Simon Bischop fut le porte-parole des treize représentants des remonstrants convoqués devant le synode qui s'est conclu sur le rejet des positions arminiennes et la condamnation de Johan van Oldenbarnevelt, homme d'État très respecté et influent qui avait été le protecteur des remonstrants. Ce dernier fut la victime emblématique des troubles religieux survenus en Hollande au cours de la Trêve de Douze Ans : il a été décapité le 13 mai 1619, seulement quatre jours après la session finale du synode, pour le crime de trouble général de l'état de la nation, tant dans l'Église que dans l'État (pour haute trahison).

Le texte de la Confessio belgica à nouveau révisé lors de ce synode de Dordrecht fut alors reconnu comme l'une des trois références doctrinales (les Trois formes d'unité) à laquelle tous les ministres du culte des églises réformées étaient tenus de souscrire, les deux autres étant le catéchisme de Heidelberg et les canons de Dordrecht (nom sous lequel est connue la Décision du synode de Dordt concernant les cinq points principaux de la doctrine arminienne en débat aux Pays-Bas).

Conclusion

La Confessio belgica sera adoptée d'abord au synode provincial d'Anvers en 1565 puis lors du synode national d'Anvers en 1566. Ensuite retravaillée pour exprimer le plus clairement possible les thèses de la réforme calviniste, elle deviendra la base commune de tous les réformés et de leurs ministres. Son autorité sera considérablement renforcée lors des deux synodes de Dordrecht en 1574 et 1618-1619.
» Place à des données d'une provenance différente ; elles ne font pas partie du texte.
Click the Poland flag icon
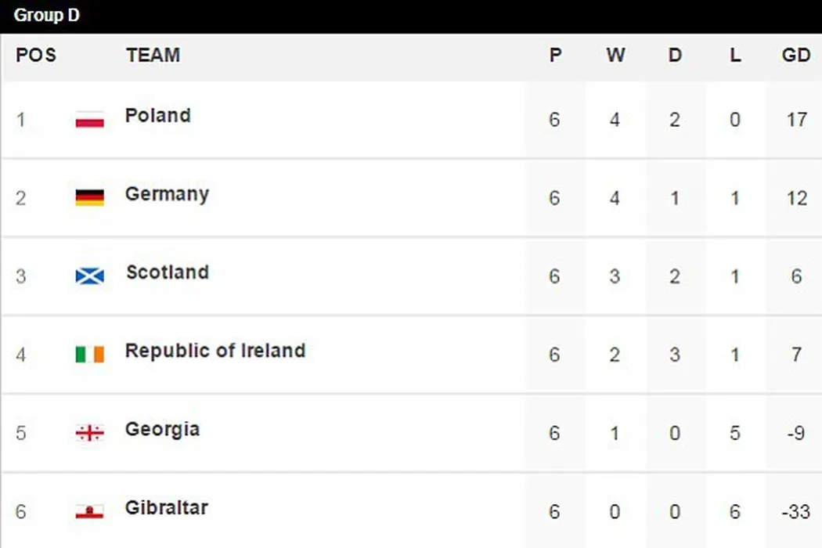Viewport: 822px width, 548px height. pos(90,120)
Pour conclure temporairement, il faut encore dire que cette confession a fait l'objet de nombreuses traductions en langues autres que le français (sa langue de rédaction) et en néerlandais puisqu'il en existe des traductions en allemand, en latin, en grec, en anglais (certaines d'entres elles sont plus spécifiquement nord américaines). Mais il y a aussi des traductions en langues indonésiennes, en espagnol, en portugais ; ces traductions témoignent du fait qu'elle a un rayonnement mondial qui est le fruit d'un effort missionnaire d'annonce de l'Évangile autour des grands principes du calvinisme. Elle est et demeure l'une des références essentielles de la pensée calviniste mondiale.